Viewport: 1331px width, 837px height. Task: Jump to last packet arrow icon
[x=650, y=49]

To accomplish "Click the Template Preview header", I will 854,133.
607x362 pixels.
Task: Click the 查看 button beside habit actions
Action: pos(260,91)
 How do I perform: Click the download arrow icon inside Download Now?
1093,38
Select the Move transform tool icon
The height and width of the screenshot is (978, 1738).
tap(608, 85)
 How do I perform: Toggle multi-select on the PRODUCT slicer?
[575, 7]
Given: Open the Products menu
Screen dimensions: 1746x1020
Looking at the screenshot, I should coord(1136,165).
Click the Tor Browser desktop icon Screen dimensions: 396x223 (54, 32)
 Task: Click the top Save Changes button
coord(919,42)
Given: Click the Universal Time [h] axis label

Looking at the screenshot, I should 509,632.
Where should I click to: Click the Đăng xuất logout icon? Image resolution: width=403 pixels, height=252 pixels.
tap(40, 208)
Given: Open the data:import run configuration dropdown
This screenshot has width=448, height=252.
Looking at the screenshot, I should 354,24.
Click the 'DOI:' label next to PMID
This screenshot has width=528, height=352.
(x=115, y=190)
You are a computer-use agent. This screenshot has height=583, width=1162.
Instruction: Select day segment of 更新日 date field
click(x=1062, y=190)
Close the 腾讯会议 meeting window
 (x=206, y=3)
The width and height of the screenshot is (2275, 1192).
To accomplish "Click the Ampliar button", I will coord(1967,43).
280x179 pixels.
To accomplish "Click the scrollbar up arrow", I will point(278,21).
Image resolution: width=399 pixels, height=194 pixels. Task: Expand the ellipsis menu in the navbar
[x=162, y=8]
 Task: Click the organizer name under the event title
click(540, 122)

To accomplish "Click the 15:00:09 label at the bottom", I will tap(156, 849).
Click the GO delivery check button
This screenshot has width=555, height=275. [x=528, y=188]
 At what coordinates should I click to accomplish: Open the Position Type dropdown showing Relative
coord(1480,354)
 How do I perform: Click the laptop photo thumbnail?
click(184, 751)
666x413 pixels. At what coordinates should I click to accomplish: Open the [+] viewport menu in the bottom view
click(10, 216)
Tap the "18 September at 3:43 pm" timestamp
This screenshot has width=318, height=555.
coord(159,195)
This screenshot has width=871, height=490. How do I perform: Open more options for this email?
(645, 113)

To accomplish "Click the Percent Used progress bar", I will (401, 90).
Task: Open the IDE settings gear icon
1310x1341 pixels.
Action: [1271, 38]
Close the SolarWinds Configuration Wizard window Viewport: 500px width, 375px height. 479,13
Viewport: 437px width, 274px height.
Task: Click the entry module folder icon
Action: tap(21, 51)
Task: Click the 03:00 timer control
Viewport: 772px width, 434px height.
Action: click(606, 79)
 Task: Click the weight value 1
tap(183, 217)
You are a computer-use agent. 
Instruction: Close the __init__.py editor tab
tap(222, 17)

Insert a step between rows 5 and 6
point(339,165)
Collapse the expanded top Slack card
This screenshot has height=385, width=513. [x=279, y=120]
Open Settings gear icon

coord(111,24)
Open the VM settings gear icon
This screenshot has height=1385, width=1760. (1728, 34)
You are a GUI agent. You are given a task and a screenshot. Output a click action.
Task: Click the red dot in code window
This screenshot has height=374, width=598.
────────────────
◆ To be done:
Copy out every one of the lines above that contains the word "should".

◆ Worked solution:
Looking at the screenshot, I should coord(1136,165).
Looking at the screenshot, I should 509,632.
Where should I click to: Click the Đăng xuất logout icon? Image resolution: width=403 pixels, height=252 pixels.
Looking at the screenshot, I should 354,24.
 At what coordinates should I click to accomplish: Open the Position Type dropdown showing Relative
666x413 pixels. At what coordinates should I click to accomplish: Open the [+] viewport menu in the bottom view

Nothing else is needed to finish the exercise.